Ignoring every picture, return the lines of the listing below word for word, from the line that holds "Where should I" through the line that holds "Click the video title text".

Extracted material:
-*-

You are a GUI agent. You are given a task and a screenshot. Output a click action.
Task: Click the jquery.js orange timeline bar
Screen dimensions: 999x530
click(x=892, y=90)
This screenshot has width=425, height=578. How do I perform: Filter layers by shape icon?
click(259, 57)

-*-

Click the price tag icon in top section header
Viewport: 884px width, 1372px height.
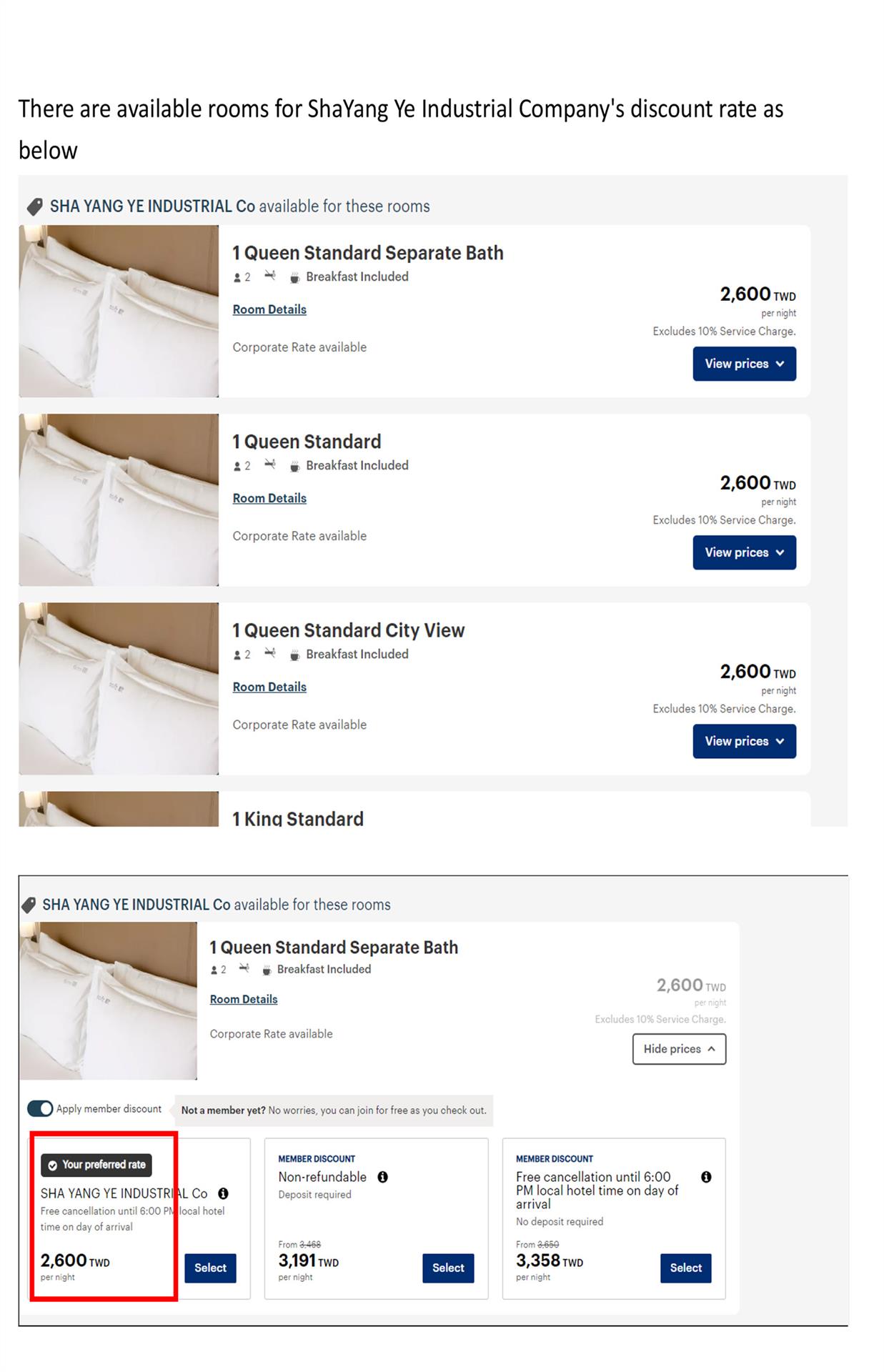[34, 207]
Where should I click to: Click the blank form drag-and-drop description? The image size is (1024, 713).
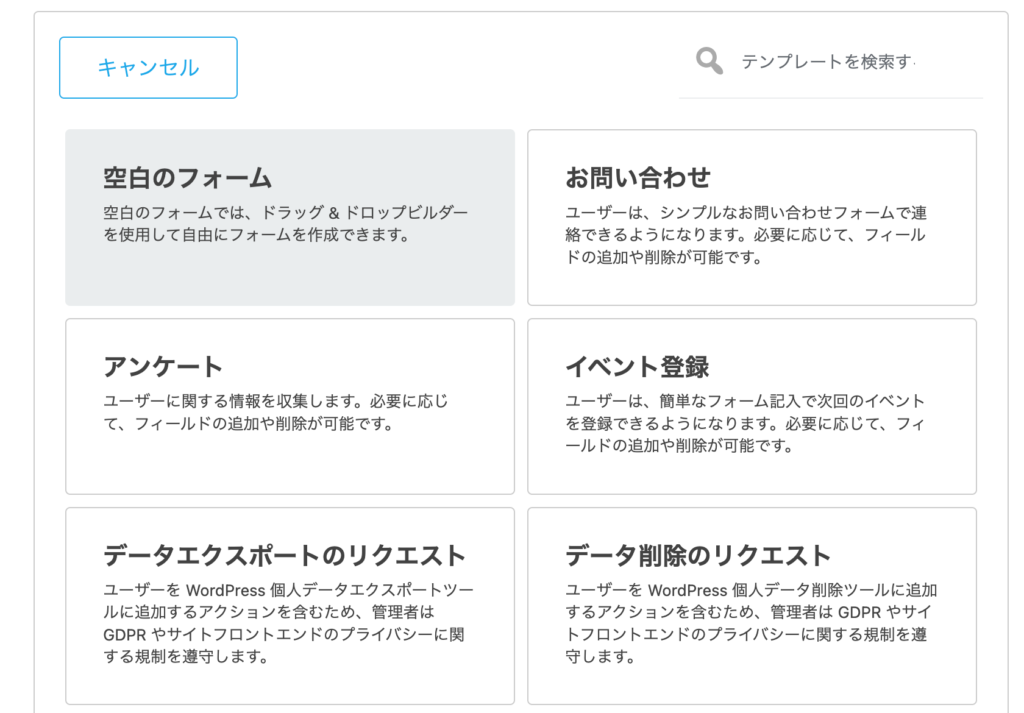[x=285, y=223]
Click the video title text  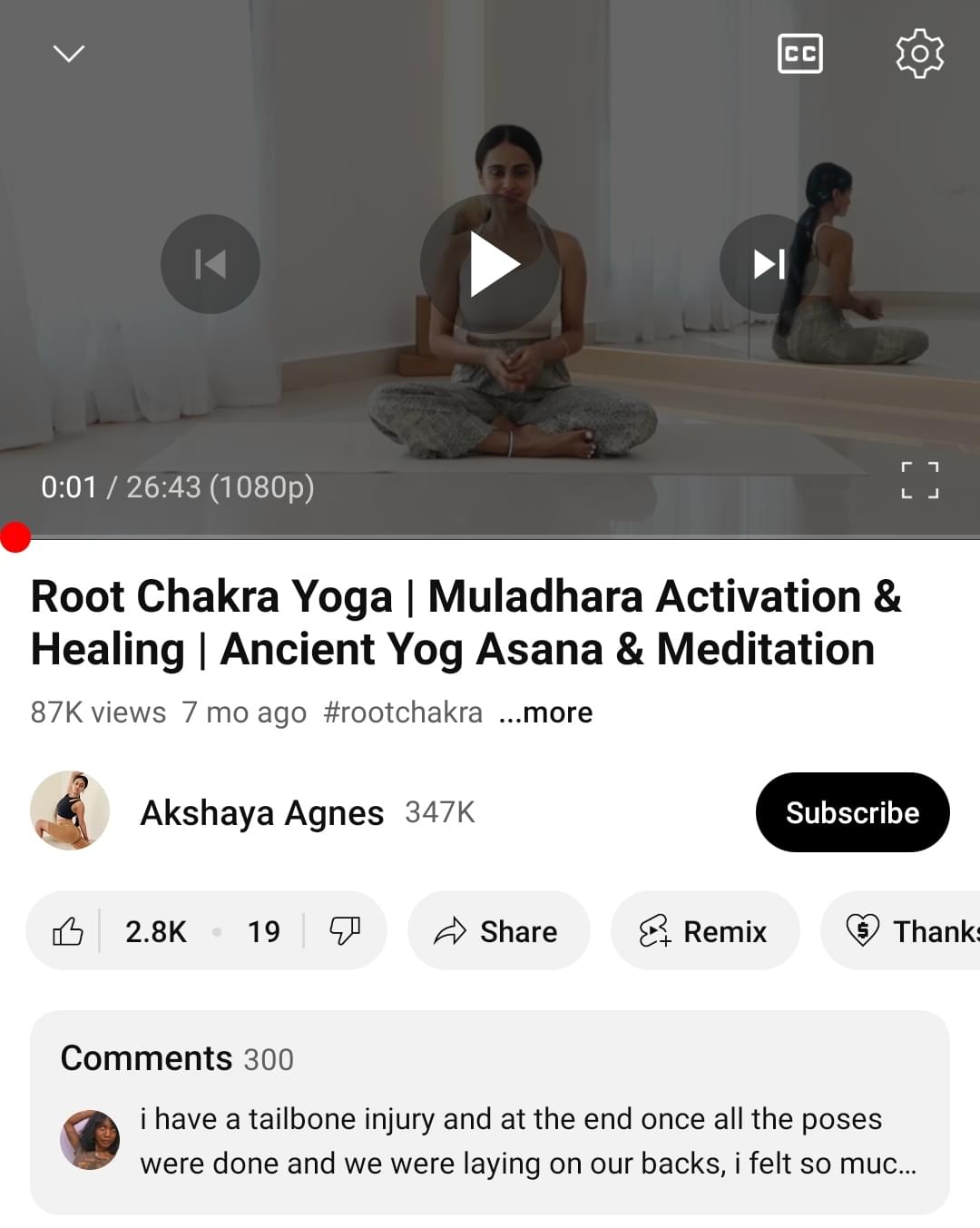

-*-

Output of the exercise:
Where should I click to: Click the blank form drag-and-drop description? The image size is (1024, 713).
[x=285, y=223]
Click the video title text  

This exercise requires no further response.